> _Extracted text_:

^^^^^^^^^^^^^^^^

Data flow analysis for x86-64 ELF binaries based on symbolic execution. π
Symflow tracks the flow of values throughout the execution of a program and builds a data dependency graph, a structure describing how values flow through registers and memory locations within the program, enabling further analysis in need of such information. Along normal location nodes it also contains nodes for input and output, which represent bytes read from the standard input or written to the standard output, and constant nodes for constant values. Sometimes a value read from the input is only written to the output in specific circumstances. To account for such flows, the graph annotates edges with conditions in which the data flows.
This work is a proof of concept and works only on a very small subset of x86-64 binaries.
This crate depends on the Z3 theorem solver and needs its library installed.
# Install the Z3 development libraries with apt
# or the package manager of your choice.
apt install libz3-dev
cargo build
# To run the tests and see the graph outputs, you will need
# to compile the examples with make and install graphviz.

^^^^^^^^^^^^^^^^

> _Requirements_: Can you carry on the Symflow data flow analysis text from the point where it stops?

> _Information shown_:
^^^^^^^^^^^^^^^^

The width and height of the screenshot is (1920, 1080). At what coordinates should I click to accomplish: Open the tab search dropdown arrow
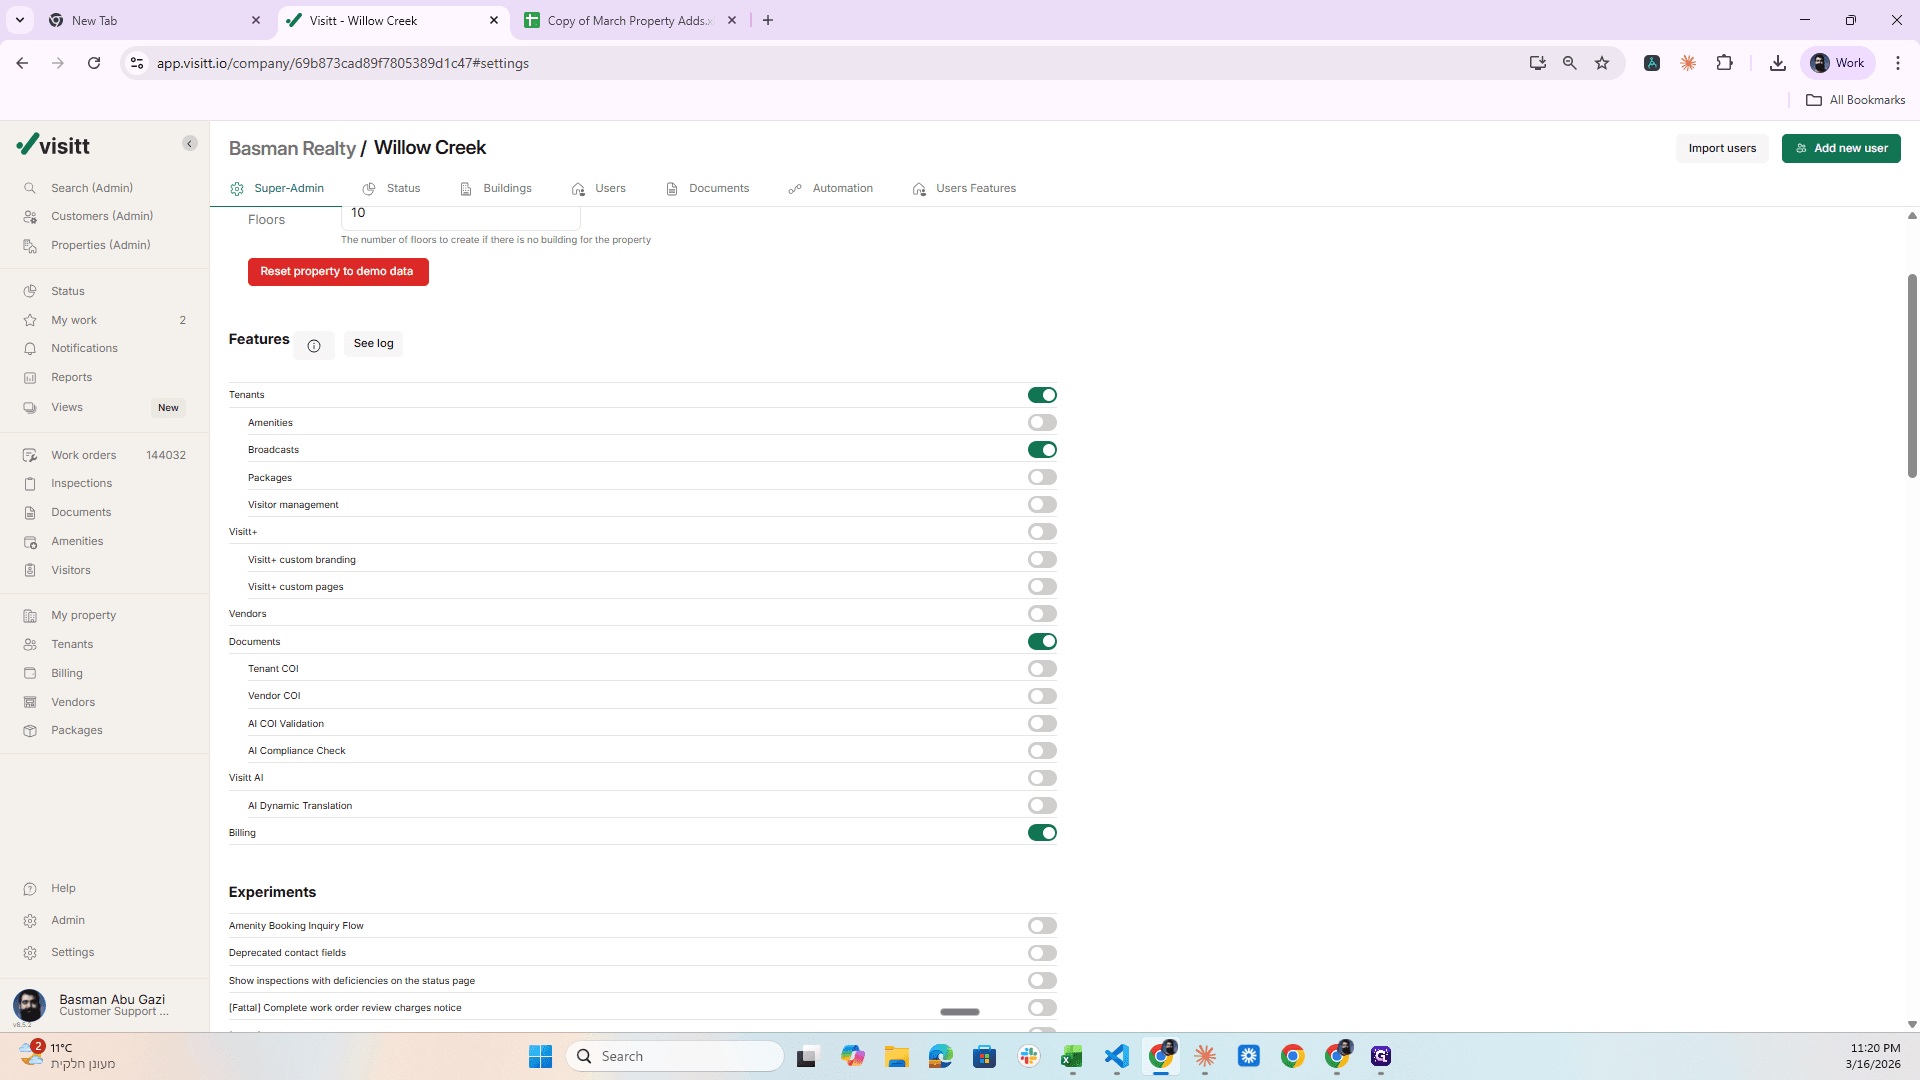click(x=19, y=20)
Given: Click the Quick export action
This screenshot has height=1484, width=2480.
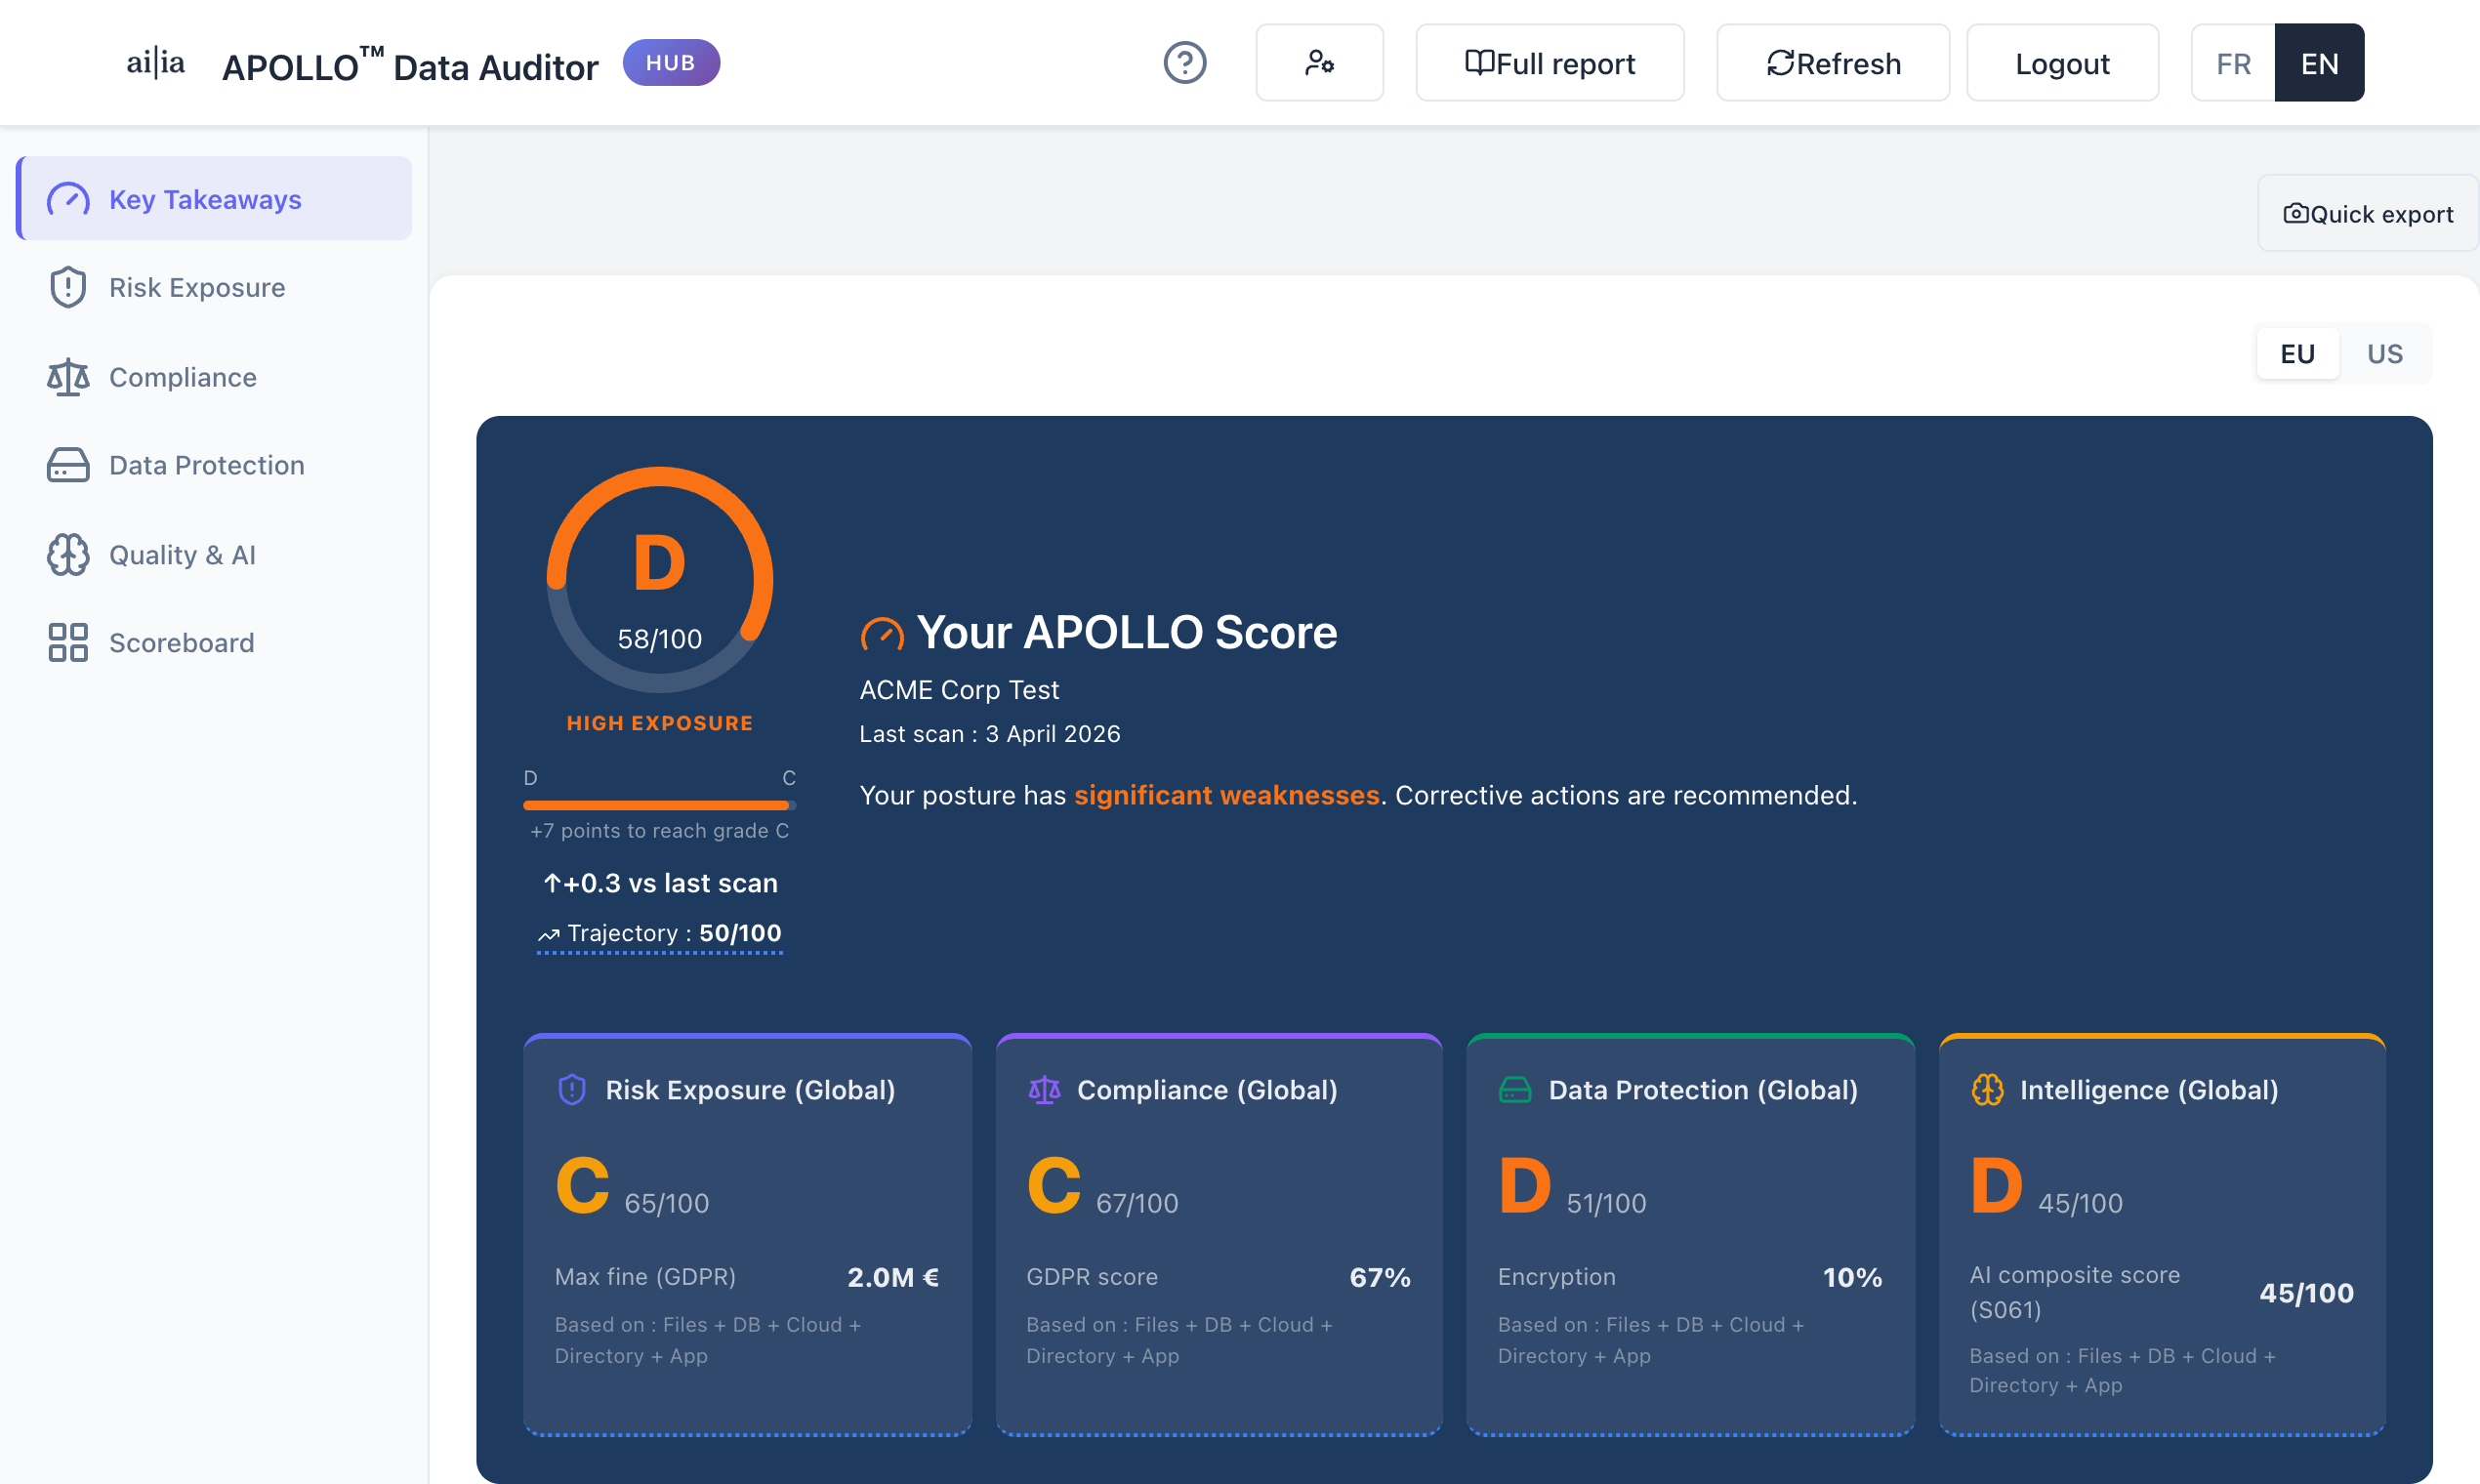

^^^^^^^^^^^^^^^^

> _In response_:
cd test && make
apt install graphviz
cargo testThe following code performs some pointer arithmetic based on values read from the standard input. In this example, the buffers are arranged in such a way that the secret value read from standard input is written to the output if x = 64 + y holds true. This can also be seen in the data dependency graph shown below: The secret byte corresponds to the third byte read from standard input, namely stdin2 (starts at zero). The (only) value that is written to the output corresponds to stdout0. A chain of arrows through a lot of registers and memory locations exists from stdin2 to stdin0 in the graph (at the right end), with one arrow holding exactly the condition discussed above.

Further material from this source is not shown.